Those are actually pretty funny prices. lol


----------



## GTX63 (Apr 12, 2012)

You know the letterhead logo at the top of their price list actually looks a lot like Mickey Mouse.


----------



## JDRM (Apr 16, 2012)

Stateline said:


> The good the bad the ugly prices?? anyone?


You hit it right on, ugly prices.....


----------



## Stateline (Jan 3, 2013)

I must say thought regardless, its nice the actually post their pricing.


----------



## ontimepres (Jan 4, 2013)

The name "nationwide" REO seems to conflict with the price list ...


----------



## Splinterpicker (Apr 18, 2012)

68W30 said:


> tell em go pound salt


Pack sand ??

Those prices are an insult


----------



## BRADSConst (Oct 2, 2012)

Stateline said:


> The good the bad the ugly prices?? anyone?


 
After looking at the price sheet, I see the bad and fugly (f is intended, not a typo). So where is the good???


----------



## ADP LLC (May 15, 2012)

Here's who's coming at those prices...


----------



## REO2Rentals (Sep 18, 2012)

ADP LLC said:


> Here's who's coming at those prices...


GO GREEN! :lol::lol:


----------



## STARBABY (Apr 12, 2012)

what a joke!


----------



## Craigslist Hack (Jun 14, 2012)

Looks like standard run of the mill regional pricing.

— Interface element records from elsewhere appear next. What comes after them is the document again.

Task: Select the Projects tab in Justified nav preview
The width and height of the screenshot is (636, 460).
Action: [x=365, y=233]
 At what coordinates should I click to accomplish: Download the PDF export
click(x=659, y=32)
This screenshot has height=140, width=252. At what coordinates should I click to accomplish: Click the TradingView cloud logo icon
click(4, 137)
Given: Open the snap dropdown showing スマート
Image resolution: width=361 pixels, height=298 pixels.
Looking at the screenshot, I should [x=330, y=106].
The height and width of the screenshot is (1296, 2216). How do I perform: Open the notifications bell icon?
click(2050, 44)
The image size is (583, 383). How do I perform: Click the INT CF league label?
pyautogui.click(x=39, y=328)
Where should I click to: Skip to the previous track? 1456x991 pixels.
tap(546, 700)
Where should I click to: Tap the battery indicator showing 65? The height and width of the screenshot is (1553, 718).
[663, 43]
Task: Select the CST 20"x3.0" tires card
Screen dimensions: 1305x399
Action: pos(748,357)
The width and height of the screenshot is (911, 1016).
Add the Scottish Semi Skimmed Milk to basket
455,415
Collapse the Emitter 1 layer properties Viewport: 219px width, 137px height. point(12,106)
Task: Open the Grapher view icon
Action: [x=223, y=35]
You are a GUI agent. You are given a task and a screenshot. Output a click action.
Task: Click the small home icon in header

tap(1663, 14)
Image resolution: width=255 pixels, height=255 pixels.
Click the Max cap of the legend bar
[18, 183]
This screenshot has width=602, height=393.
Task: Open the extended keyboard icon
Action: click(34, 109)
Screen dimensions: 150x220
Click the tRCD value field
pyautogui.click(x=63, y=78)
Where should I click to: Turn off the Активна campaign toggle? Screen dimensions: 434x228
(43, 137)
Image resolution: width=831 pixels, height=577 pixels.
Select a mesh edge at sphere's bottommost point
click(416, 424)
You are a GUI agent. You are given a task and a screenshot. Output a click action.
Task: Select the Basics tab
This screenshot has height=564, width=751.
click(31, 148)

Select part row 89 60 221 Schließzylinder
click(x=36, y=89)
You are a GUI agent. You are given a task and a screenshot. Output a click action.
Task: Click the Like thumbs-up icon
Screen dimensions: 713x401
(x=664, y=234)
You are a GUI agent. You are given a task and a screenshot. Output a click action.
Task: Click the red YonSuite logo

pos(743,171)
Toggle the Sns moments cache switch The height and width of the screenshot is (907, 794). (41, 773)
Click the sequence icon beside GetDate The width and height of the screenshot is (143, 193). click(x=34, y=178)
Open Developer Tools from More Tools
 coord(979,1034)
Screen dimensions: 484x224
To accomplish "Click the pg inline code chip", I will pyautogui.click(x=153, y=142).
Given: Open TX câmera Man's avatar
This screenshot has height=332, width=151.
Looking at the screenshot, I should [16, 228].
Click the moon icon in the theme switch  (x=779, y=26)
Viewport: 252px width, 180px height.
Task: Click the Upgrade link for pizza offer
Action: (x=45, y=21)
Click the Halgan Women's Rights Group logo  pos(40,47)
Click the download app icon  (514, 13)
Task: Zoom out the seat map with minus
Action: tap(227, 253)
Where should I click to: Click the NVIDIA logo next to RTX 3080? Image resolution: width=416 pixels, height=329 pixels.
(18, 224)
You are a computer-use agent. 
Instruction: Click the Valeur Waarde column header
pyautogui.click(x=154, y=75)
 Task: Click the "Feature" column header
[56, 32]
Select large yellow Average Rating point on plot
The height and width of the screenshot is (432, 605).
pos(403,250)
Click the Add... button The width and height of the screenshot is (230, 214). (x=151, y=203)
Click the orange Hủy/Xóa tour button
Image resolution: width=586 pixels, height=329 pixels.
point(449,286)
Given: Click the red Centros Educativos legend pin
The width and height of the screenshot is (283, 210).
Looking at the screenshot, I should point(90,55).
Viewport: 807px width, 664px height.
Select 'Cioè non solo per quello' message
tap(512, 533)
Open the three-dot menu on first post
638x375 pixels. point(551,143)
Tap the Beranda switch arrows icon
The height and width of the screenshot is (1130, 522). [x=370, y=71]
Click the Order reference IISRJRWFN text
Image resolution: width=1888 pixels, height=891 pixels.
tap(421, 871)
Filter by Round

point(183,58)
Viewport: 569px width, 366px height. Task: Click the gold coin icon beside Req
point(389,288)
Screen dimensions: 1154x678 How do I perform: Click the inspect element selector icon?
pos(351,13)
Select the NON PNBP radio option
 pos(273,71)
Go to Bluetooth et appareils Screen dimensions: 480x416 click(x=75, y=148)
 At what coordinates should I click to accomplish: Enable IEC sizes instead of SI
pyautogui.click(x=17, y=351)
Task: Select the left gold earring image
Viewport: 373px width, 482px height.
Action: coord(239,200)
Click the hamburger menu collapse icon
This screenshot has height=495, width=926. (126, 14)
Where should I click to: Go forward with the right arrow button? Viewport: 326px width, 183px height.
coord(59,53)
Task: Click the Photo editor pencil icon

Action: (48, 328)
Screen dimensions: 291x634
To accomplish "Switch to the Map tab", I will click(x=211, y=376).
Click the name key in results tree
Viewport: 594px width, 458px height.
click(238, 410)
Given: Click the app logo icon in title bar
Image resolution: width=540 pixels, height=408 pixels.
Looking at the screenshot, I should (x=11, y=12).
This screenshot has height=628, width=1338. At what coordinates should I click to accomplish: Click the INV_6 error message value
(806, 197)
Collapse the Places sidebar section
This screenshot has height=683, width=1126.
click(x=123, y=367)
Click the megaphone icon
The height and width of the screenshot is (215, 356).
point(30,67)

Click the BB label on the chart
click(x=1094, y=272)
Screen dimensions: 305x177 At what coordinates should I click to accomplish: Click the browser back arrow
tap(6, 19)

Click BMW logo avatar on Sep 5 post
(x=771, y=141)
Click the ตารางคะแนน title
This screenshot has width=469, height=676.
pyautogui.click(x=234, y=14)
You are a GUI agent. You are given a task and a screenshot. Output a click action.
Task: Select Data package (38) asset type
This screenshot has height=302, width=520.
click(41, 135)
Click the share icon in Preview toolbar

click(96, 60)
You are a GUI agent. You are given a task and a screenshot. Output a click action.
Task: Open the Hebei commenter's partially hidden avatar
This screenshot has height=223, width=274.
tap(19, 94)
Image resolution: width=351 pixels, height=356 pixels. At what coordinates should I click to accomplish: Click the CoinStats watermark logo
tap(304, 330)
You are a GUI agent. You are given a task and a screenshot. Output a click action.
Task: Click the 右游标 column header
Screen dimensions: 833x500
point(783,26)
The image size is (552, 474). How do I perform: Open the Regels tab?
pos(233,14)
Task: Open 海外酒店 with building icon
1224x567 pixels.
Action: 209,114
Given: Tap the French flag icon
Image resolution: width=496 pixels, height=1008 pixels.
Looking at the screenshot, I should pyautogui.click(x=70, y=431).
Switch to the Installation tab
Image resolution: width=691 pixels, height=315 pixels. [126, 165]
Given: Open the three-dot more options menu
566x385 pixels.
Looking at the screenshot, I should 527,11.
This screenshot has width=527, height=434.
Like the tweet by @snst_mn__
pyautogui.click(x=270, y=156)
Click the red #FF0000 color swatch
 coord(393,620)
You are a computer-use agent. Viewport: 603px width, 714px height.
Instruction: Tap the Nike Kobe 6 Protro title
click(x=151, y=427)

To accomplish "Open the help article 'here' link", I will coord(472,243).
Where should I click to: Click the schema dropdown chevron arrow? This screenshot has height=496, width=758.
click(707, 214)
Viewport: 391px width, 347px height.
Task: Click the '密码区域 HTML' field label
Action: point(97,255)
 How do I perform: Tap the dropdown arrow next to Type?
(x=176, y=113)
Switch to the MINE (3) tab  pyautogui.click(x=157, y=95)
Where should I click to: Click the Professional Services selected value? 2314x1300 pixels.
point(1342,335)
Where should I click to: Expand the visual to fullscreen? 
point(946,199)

A2Z, HMBI, PK Management, and a number of others are using roughly the same pricing and they are nationals.

I don't know how anyone would expect it to be better based on what the nationals pay. It can't be better from a regional.

Nationals only want to talk to companies that offer whole state coverage (regionals) these days so there is kind of a circle of life thing happening here.


----------



## Cleanupman (Nov 23, 2012)

WOW!!!!
And I thought Nationwide was on your side........


----------